We will look firstly at a technology that helps to codify data, the extensible Markup Language (XML) (this material is taken from Vidgen & Goodwin, 2000). Secondly, we will look at a broader class of emerging technology, content management systems (CMS), which help organizations manage large amounts of data in a web environment, whether it is support for e-commerce  and external customers or an Intranet implementation of a knowledge base (Goodwin & Vidgen, 2002).

Knowledge, however, is an elusive concept and difficult to locate in practice, as Davenport and Prusak (1998) illustrate:

Knowledge is a fluid mix of framed experience, values, contextual information, and expert insight that provides a framework for evaluating and incorporating new experiences and information. It originates and is applied in the minds of knowers.
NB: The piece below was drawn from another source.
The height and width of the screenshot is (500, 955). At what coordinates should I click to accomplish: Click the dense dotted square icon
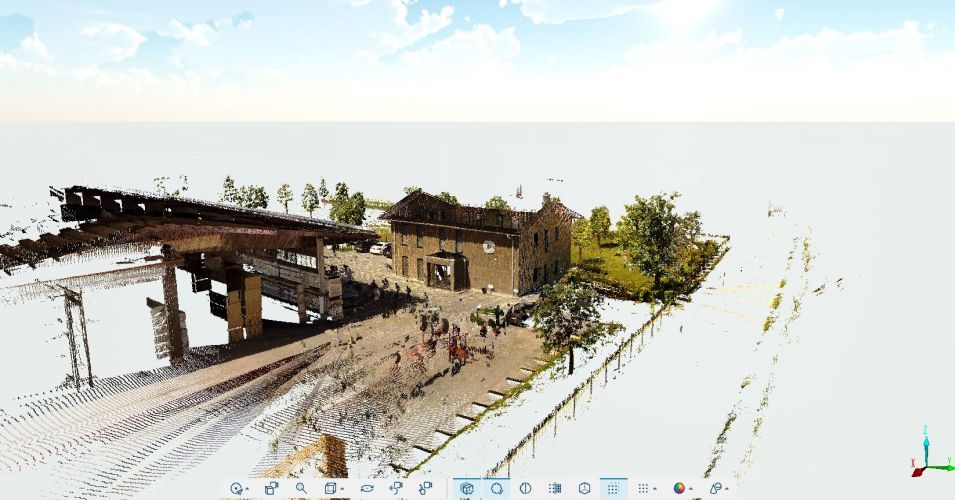tap(555, 489)
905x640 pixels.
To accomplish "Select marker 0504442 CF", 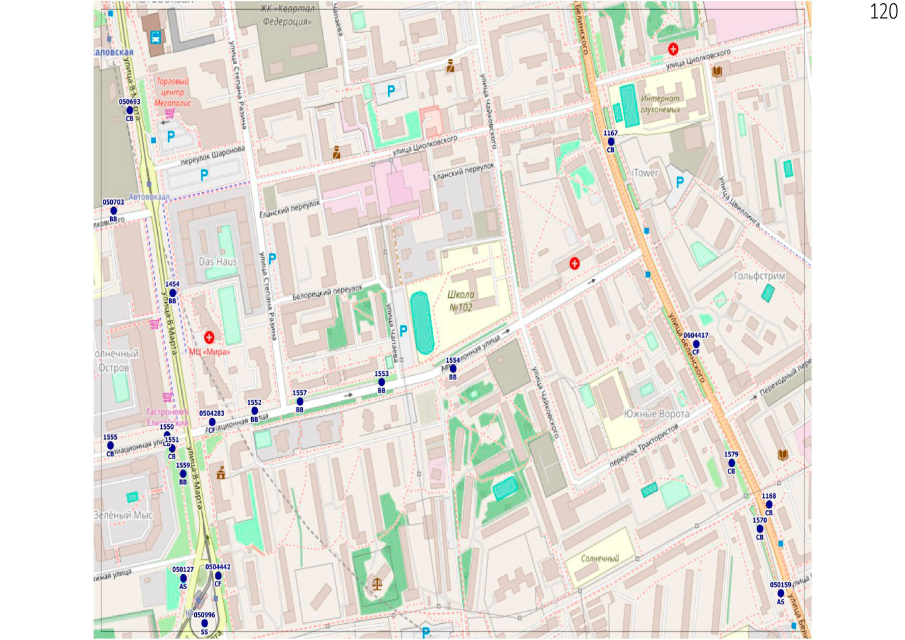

In organizations, it often becomes embedded not only in documents or repositories but also in organizational routines, processes, practices, and norms. (p.5) Using data standards defined in XML we can support the process of knowledge codification and with a CMS we can manage the process of creating and publishing data. These technologies support knowledge management, but they are not by themselves a knowledge management system. A knowledge management system is always a combination of people and technology in some context and must cater for not only formalized knowledge that might in some limited sense be represented in software, but also the informal, tacit knowledge that cannot.

11.2 eXtensible Markup Language (XML)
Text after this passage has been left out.